A Regalbuto se ne parla sottovoce al bar, nei gruppi WhatsApp di contrada, davanti ai cancelli delle masserie. Non è un'ondata nuova, è un fenomeno carsico: compare, sparisce per mesi, poi torna quando le giornate si allungano e le case di campagna restano vuote fino a sera. In questi giorni la preoccupazione è tornata a farsi sentire, e non è allarmismo fine a sé stesso.
Il punto è strutturale, non solo locale.
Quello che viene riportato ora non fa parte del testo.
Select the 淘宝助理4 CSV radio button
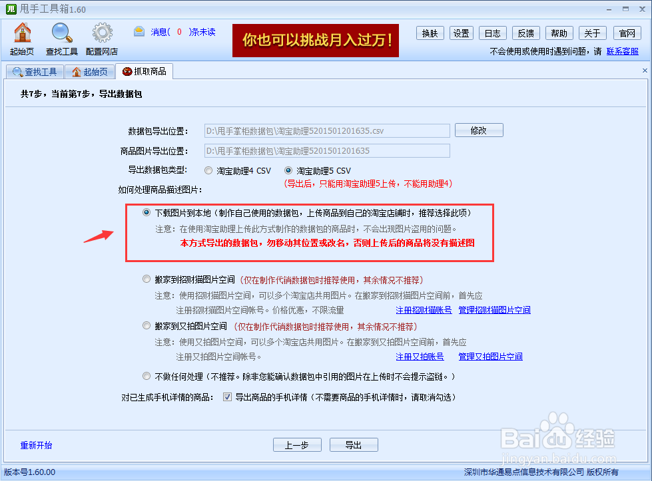Screen dimensions: 652x481 click(207, 170)
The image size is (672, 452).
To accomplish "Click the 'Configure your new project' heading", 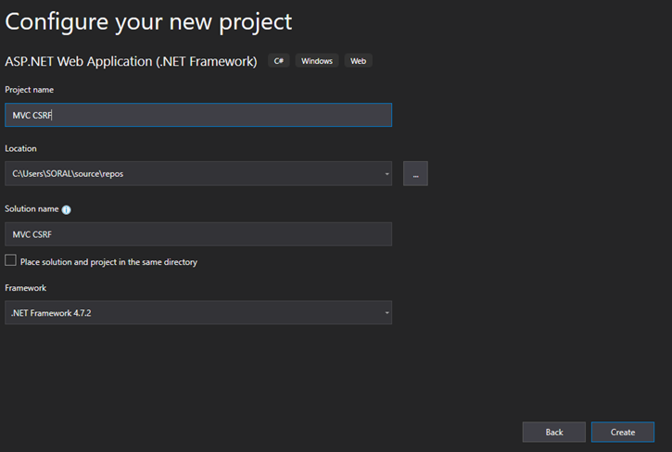I will 148,22.
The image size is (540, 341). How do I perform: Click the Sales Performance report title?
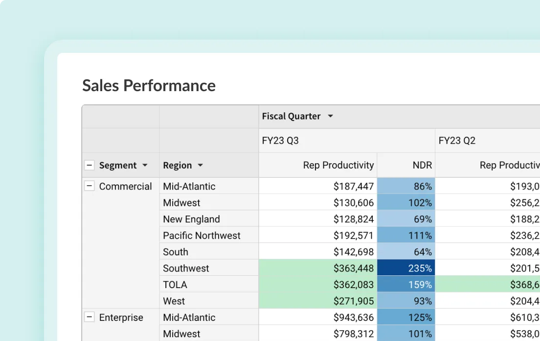[149, 85]
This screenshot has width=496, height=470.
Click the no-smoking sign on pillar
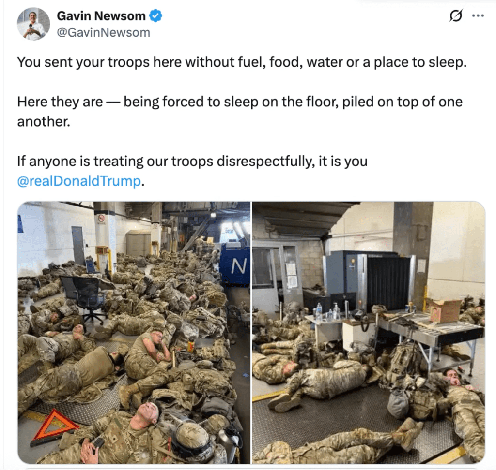click(x=101, y=219)
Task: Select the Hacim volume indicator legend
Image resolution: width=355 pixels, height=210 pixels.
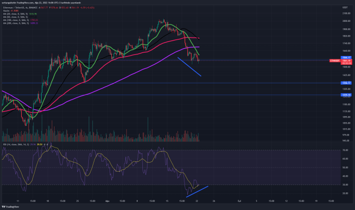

I dati nazionali raccolti da ISTAT e dal Ministero dell'Interno, aggiornati al 2025 con proiezioni per il 2026, raccontano il paradosso delle aree rurali: meno furti in valore assoluto rispetto alle città, ma tempi di intervento delle forze dell'ordine molto più lunghi, tra 20 e 45 minuti contro i 10-15 minuti urbani. Nelle zone isolate, quindi, serve una protezione che agisca immediatamente, senza aspettare nessuno.
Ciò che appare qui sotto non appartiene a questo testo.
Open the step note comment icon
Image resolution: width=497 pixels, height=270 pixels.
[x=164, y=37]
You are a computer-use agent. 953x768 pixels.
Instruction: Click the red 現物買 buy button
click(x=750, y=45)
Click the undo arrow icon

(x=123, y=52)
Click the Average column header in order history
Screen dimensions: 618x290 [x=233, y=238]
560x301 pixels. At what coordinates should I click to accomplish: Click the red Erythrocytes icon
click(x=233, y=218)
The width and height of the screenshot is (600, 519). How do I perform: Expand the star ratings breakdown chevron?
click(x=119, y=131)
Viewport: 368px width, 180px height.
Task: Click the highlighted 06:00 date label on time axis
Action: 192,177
A Regalbuto questo si traduce in una geografia difficile da presidiare. Trazzere, uliveti, capannoni agricoli, seconde case: controllare tutto, h24, è materialmente impossibile anche per una stazione dei carabinieri o per la Polizia di Stato più motivata. Le telecamere installate in paese, e in parte anche nelle frazioni, aiutano, ma danno indicazioni, non soluzioni. Registrano un passaggio, una targa, un orario. Non fermano una mano.